Even Israel taken under the peculiar tutelage of Jehovah thus arose to a flourishing state. Moses, by divine direction, gave them the rudiments of civil and ecclesiastical polity. Joshua, by the same influence, led them over Jordan, and fixed them in the destined inheritance.
In a way somewhat similar may we well suppose a people emerging from the depths of distress to regain their national character. Patriots, perhaps of different qualities, exert themselves in turn, agreeable to their circumstances, ’till they make a respectable figure as in the former period of their existence.
An illustration of this we have in the case of Judah restored to Palestine and the rights and privileges of their fathers, after their residence in a strange land, and subjection to a foreign yoke, for seventy years.”
Barnard speaks for himself.

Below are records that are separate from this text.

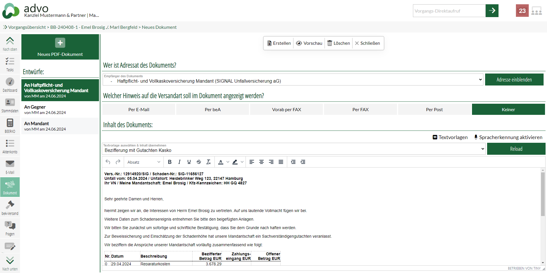Toggle bold formatting in editor

coord(170,162)
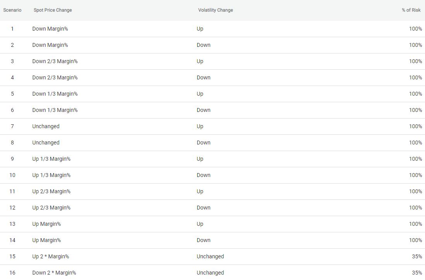Select Up Margin% in scenario 13
The height and width of the screenshot is (280, 425).
pyautogui.click(x=46, y=224)
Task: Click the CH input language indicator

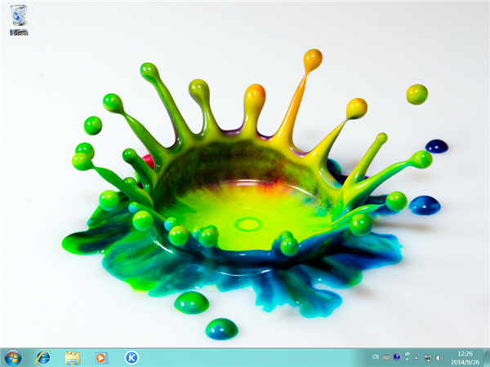Action: click(376, 357)
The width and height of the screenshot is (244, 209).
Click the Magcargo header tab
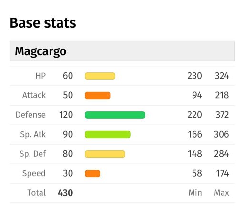click(122, 51)
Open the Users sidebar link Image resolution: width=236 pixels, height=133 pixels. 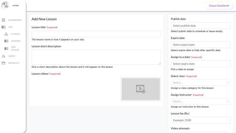(12, 56)
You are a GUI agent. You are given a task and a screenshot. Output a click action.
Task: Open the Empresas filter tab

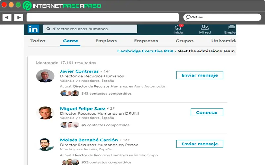146,41
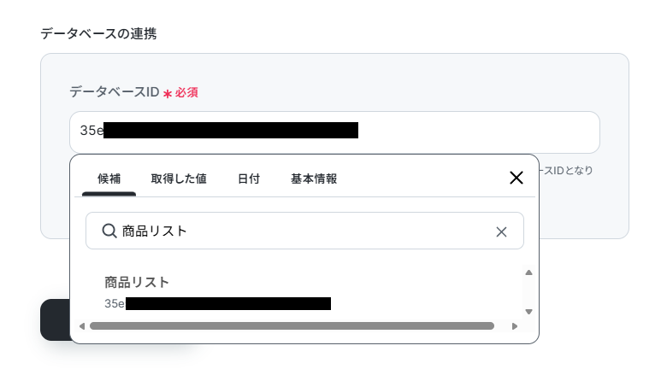Click the horizontal scrollbar thumb
Viewport: 667px width, 369px height.
click(292, 326)
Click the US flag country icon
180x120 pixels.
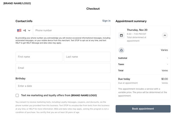pos(19,31)
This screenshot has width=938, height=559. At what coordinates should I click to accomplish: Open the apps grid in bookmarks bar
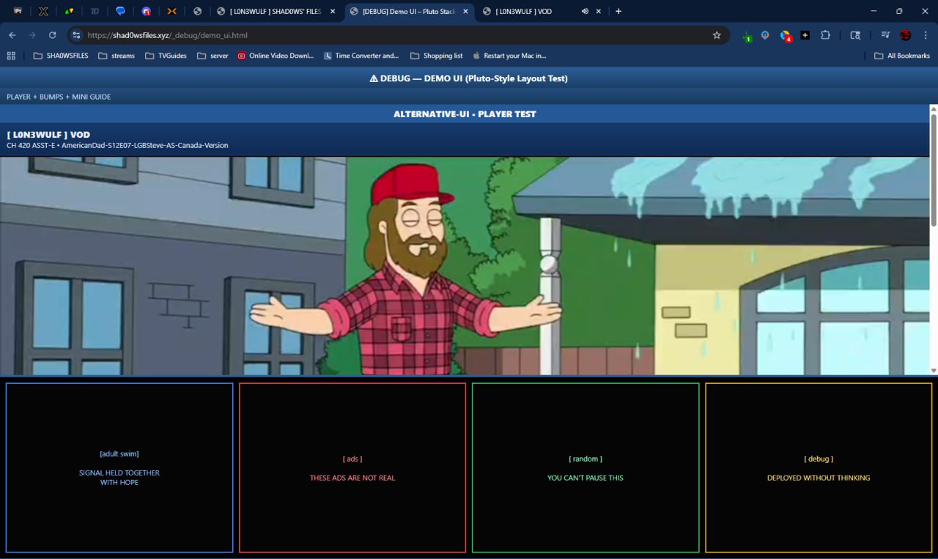[11, 56]
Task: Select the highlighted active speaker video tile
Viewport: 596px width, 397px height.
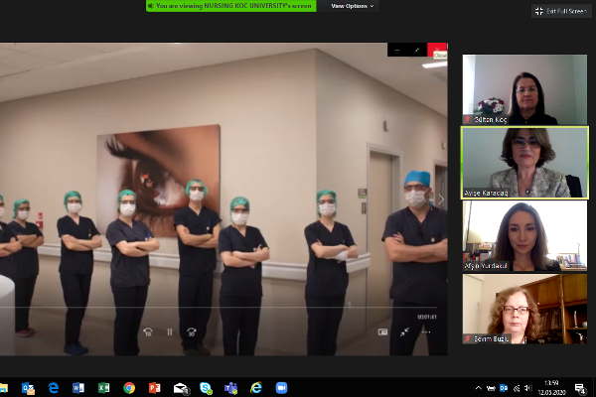Action: 524,162

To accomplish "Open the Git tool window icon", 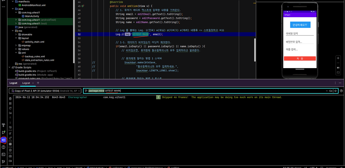I will [x=3, y=161].
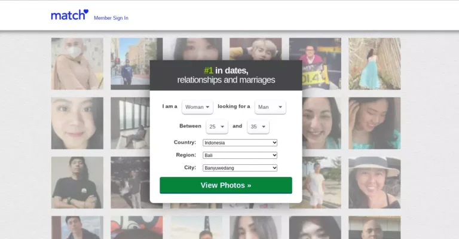Open the Country dropdown showing Indonesia
Image resolution: width=459 pixels, height=239 pixels.
[x=240, y=143]
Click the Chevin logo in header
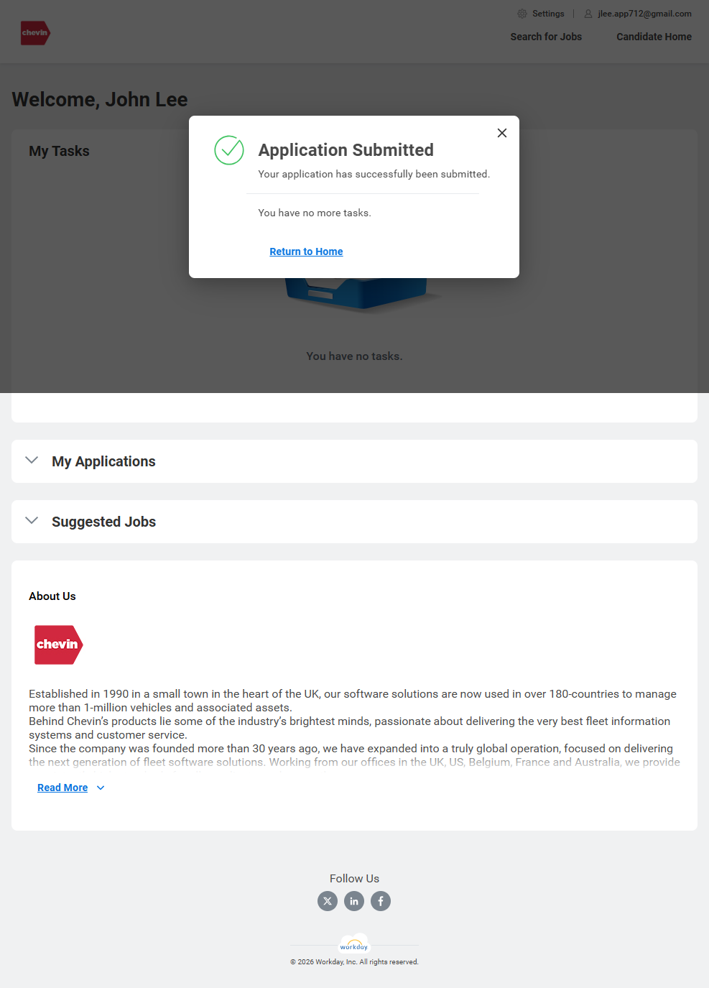The image size is (709, 988). coord(35,33)
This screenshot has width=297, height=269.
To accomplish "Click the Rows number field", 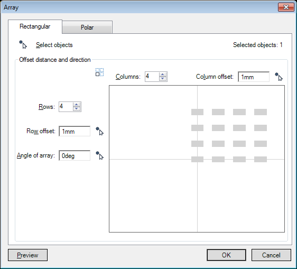I will click(x=66, y=107).
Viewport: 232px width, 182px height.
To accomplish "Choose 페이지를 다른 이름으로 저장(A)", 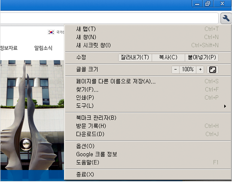I will tap(148, 81).
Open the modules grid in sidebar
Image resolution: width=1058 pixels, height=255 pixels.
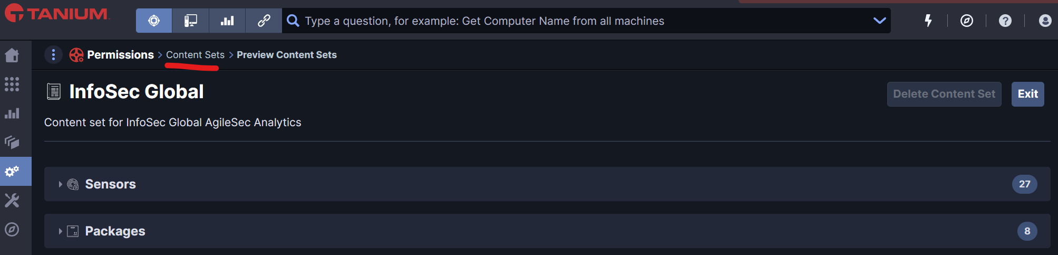(x=12, y=84)
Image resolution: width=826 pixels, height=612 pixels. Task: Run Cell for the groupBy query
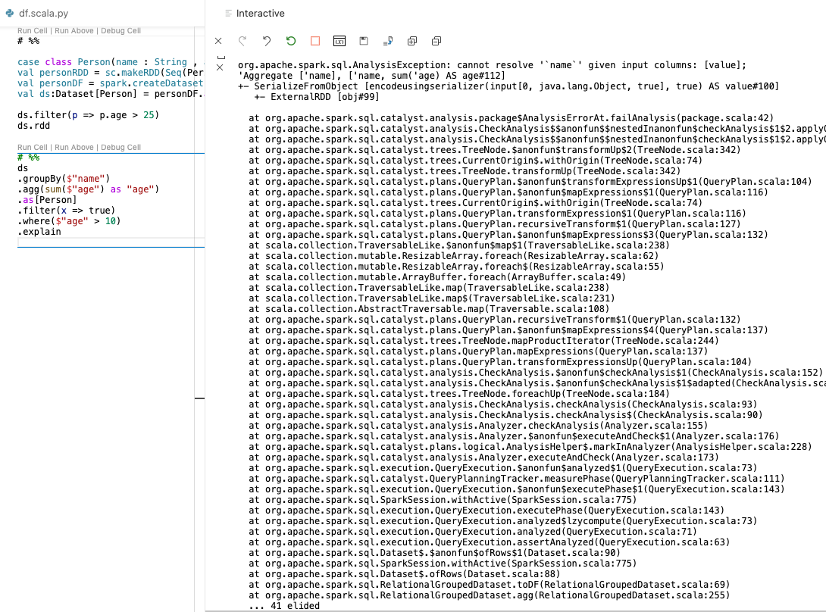tap(33, 147)
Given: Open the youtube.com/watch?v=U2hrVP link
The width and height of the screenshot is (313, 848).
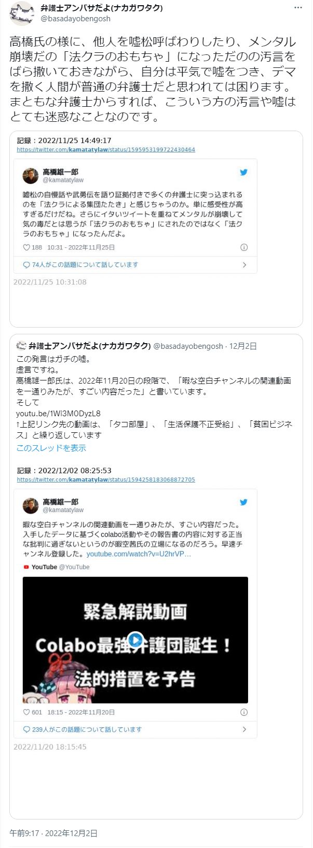Looking at the screenshot, I should (139, 554).
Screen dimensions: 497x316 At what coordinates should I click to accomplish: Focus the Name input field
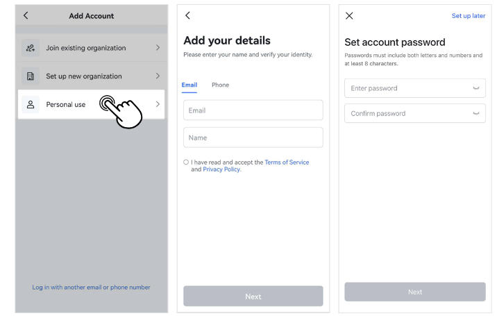(x=253, y=138)
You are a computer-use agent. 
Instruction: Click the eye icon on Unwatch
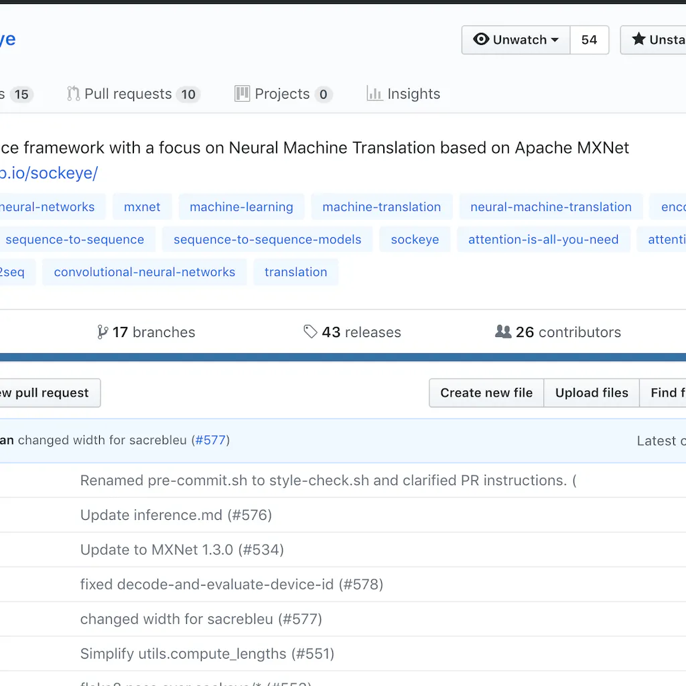[481, 40]
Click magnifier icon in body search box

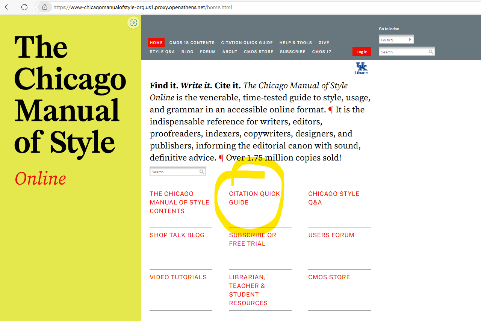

Moses and Joshua exemplify the historical model. Great men, reformist magistrates—reforming both church and state—have, historically, had the ability to reinvigorate nations according to their original foundation and orientation. This is not a fact to be run from, but rather accounted for; not shunned by considered. Frothing at such a notion smacks of the same immaturity of those that would bemoan anacyclosis. Our founding generation did no such thing; they were not political babes. And drawing inspiration from Old Testament figures does not a theonomist make.
“a gracious God not only favored them with his prophets to instruct and support them, but rulers to lead and protect them, and forward the enterprises to which they were called—first Zerubbabel and Joshua, under whom the temple was built, and altar for daily sacrifice; then Ezra a scribe well instructed to the kingdom of heaven, who restored the scripture to its primitive purity, and dissolved those interdicted alliances which weakened their attachment to their religion and country.
But Jerusalem yet laid defenseless, enormities in part remained.
The full accomplishment of the merciful intention of heaven towards that afflicted people was reserved for Nehemiah… His arrival to Jerusalem was like the light of the morning which dissipates the incumbent gloom and invigorates nature. Every heart was revived, every hand employed. Present with them the walls went up, and the city filled with inhabitants. By his incessant care and labors grievances were redressed, and all things regulated in such a manner as to render them easy and happy. This is the lover of his nation, whose words I have read. Think upon me, my God, for good, according to all that I have done for this people.”
Those who would limit their political scope to the New Testament ignore the full counsel of God and deprive their minds of laudatory socio-political models. There is a reason that Protestants of days past used to draw parallels between the reformist magistrates of Israel like Hezekiah and Josiah, for example, and Constantine, Theodosius, etc. For today’s Protestants that find the whole thing icky and un-American, consider the testament of Barnard and realize how your own squeamish aversions to Scriptural and historical patterns is of very recent vintage.